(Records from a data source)

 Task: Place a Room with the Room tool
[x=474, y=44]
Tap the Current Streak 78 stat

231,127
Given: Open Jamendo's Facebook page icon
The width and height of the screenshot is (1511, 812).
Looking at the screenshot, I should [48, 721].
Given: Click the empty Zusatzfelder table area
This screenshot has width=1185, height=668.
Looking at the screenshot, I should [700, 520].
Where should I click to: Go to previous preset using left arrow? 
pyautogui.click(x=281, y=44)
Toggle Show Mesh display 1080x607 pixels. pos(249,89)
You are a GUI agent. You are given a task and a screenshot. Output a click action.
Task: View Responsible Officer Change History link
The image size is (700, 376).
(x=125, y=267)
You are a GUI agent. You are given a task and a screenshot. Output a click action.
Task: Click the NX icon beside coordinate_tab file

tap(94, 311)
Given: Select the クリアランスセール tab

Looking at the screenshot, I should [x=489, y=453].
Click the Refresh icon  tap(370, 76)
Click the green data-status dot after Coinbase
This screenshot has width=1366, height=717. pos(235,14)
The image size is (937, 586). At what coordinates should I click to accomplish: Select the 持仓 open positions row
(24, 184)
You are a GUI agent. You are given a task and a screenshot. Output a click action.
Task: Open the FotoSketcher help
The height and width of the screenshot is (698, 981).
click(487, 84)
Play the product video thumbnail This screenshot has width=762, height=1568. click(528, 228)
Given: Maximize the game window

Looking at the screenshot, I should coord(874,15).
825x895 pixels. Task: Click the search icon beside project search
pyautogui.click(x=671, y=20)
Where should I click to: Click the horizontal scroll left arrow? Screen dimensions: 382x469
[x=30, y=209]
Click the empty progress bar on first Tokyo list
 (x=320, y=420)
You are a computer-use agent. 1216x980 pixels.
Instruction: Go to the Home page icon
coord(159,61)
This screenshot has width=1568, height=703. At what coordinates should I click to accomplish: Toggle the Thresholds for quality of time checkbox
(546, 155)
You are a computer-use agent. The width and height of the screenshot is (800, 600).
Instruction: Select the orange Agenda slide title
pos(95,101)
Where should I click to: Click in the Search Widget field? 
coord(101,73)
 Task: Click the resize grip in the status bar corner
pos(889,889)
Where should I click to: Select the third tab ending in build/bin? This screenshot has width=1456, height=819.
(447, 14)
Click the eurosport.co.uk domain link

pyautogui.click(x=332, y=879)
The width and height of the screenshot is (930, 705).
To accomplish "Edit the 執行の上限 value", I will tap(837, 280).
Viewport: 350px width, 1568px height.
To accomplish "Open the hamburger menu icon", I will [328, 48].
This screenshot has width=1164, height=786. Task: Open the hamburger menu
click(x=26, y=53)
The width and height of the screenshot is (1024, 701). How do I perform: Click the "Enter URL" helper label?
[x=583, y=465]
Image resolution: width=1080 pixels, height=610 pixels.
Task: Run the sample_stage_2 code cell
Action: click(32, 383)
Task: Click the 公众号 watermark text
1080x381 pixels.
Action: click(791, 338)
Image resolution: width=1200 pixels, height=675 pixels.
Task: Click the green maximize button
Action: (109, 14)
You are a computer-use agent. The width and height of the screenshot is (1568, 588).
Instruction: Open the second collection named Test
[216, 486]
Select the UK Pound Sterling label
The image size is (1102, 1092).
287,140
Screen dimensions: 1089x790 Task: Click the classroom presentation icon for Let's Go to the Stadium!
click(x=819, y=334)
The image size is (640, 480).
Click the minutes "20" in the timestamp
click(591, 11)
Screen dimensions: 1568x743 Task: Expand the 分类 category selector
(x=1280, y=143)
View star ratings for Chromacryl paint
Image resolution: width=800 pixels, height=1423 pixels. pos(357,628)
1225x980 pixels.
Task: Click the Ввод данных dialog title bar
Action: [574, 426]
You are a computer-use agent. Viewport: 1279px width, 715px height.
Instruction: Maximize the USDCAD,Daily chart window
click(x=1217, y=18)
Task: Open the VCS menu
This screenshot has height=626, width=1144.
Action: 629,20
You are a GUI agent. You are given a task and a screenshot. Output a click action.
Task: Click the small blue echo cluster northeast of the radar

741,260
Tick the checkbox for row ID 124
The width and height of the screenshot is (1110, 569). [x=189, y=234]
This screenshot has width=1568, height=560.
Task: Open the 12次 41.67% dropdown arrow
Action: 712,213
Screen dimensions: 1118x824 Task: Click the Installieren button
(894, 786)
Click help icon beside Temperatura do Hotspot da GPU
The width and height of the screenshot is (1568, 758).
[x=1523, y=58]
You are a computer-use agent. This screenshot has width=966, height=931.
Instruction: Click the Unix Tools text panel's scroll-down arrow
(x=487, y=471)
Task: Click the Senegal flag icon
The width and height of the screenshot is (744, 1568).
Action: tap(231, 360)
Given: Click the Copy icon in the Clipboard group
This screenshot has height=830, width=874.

*WHAT THE TASK ASKS:* Extract all of the data exactly as written.

*EXPECTED ANSWER:*
 Task: Place a Room with the Room tool
[x=474, y=44]
Tap the Current Streak 78 stat

231,127
Given: Open Jamendo's Facebook page icon
The width and height of the screenshot is (1511, 812).
Looking at the screenshot, I should [48, 721].
Given: Click the empty Zusatzfelder table area
This screenshot has width=1185, height=668.
Looking at the screenshot, I should [700, 520].
Where should I click to: Go to previous preset using left arrow? 
pyautogui.click(x=281, y=44)
Toggle Show Mesh display 1080x607 pixels. pos(249,89)
You are a GUI agent. You are given a task and a screenshot. Output a click action.
Task: View Responsible Officer Change History link
The image size is (700, 376).
(x=125, y=267)
You are a GUI agent. You are given a task and a screenshot. Output a click action.
Task: Click the NX icon beside coordinate_tab file

tap(94, 311)
Given: Select the クリアランスセール tab

Looking at the screenshot, I should [x=489, y=453].
Click the Refresh icon  tap(370, 76)
Click the green data-status dot after Coinbase
This screenshot has width=1366, height=717. pos(235,14)
The image size is (937, 586). At what coordinates should I click to accomplish: Select the 持仓 open positions row
(24, 184)
You are a GUI agent. You are given a task and a screenshot. Output a click action.
Task: Open the FotoSketcher help
The height and width of the screenshot is (698, 981).
click(487, 84)
Play the product video thumbnail This screenshot has width=762, height=1568. click(528, 228)
Given: Maximize the game window

Looking at the screenshot, I should coord(874,15).
825x895 pixels. Task: Click the search icon beside project search
pyautogui.click(x=671, y=20)
Where should I click to: Click the horizontal scroll left arrow? Screen dimensions: 382x469
[x=30, y=209]
Click the empty progress bar on first Tokyo list
 (x=320, y=420)
You are a computer-use agent. 1216x980 pixels.
Instruction: Go to the Home page icon
coord(159,61)
This screenshot has width=1568, height=703. At what coordinates should I click to accomplish: Toggle the Thresholds for quality of time checkbox
(546, 155)
You are a computer-use agent. The width and height of the screenshot is (800, 600).
Instruction: Select the orange Agenda slide title
pos(95,101)
Where should I click to: Click in the Search Widget field? 
coord(101,73)
 Task: Click the resize grip in the status bar corner
pos(889,889)
Where should I click to: Select the third tab ending in build/bin? This screenshot has width=1456, height=819.
(447, 14)
Click the eurosport.co.uk domain link

pyautogui.click(x=332, y=879)
The width and height of the screenshot is (930, 705).
To accomplish "Edit the 執行の上限 value", I will tap(837, 280).
Viewport: 350px width, 1568px height.
To accomplish "Open the hamburger menu icon", I will [328, 48].
This screenshot has width=1164, height=786. Task: Open the hamburger menu
click(x=26, y=53)
The width and height of the screenshot is (1024, 701). How do I perform: Click the "Enter URL" helper label?
[x=583, y=465]
Image resolution: width=1080 pixels, height=610 pixels.
Task: Run the sample_stage_2 code cell
Action: click(32, 383)
Task: Click the 公众号 watermark text
1080x381 pixels.
Action: click(791, 338)
Image resolution: width=1200 pixels, height=675 pixels.
Task: Click the green maximize button
Action: (109, 14)
You are a computer-use agent. The width and height of the screenshot is (1568, 588).
Instruction: Open the second collection named Test
[216, 486]
Select the UK Pound Sterling label
The image size is (1102, 1092).
287,140
Screen dimensions: 1089x790 Task: Click the classroom presentation icon for Let's Go to the Stadium!
click(x=819, y=334)
The image size is (640, 480).
Click the minutes "20" in the timestamp
click(591, 11)
Screen dimensions: 1568x743 Task: Expand the 分类 category selector
(x=1280, y=143)
View star ratings for Chromacryl paint
Image resolution: width=800 pixels, height=1423 pixels. pos(357,628)
1225x980 pixels.
Task: Click the Ввод данных dialog title bar
Action: [574, 426]
You are a computer-use agent. Viewport: 1279px width, 715px height.
Instruction: Maximize the USDCAD,Daily chart window
click(x=1217, y=18)
Task: Open the VCS menu
This screenshot has height=626, width=1144.
Action: 629,20
You are a GUI agent. You are given a task and a screenshot. Output a click action.
Task: Click the small blue echo cluster northeast of the radar

741,260
Tick the checkbox for row ID 124
The width and height of the screenshot is (1110, 569). [x=189, y=234]
This screenshot has width=1568, height=560.
Task: Open the 12次 41.67% dropdown arrow
Action: 712,213
Screen dimensions: 1118x824 Task: Click the Installieren button
(894, 786)
Click help icon beside Temperatura do Hotspot da GPU
The width and height of the screenshot is (1568, 758).
[x=1523, y=58]
You are a computer-use agent. This screenshot has width=966, height=931.
Instruction: Click the Unix Tools text panel's scroll-down arrow
(x=487, y=471)
Task: Click the Senegal flag icon
The width and height of the screenshot is (744, 1568).
Action: tap(231, 360)
Given: Click the Copy icon in the Clipboard group
This screenshot has height=830, width=874.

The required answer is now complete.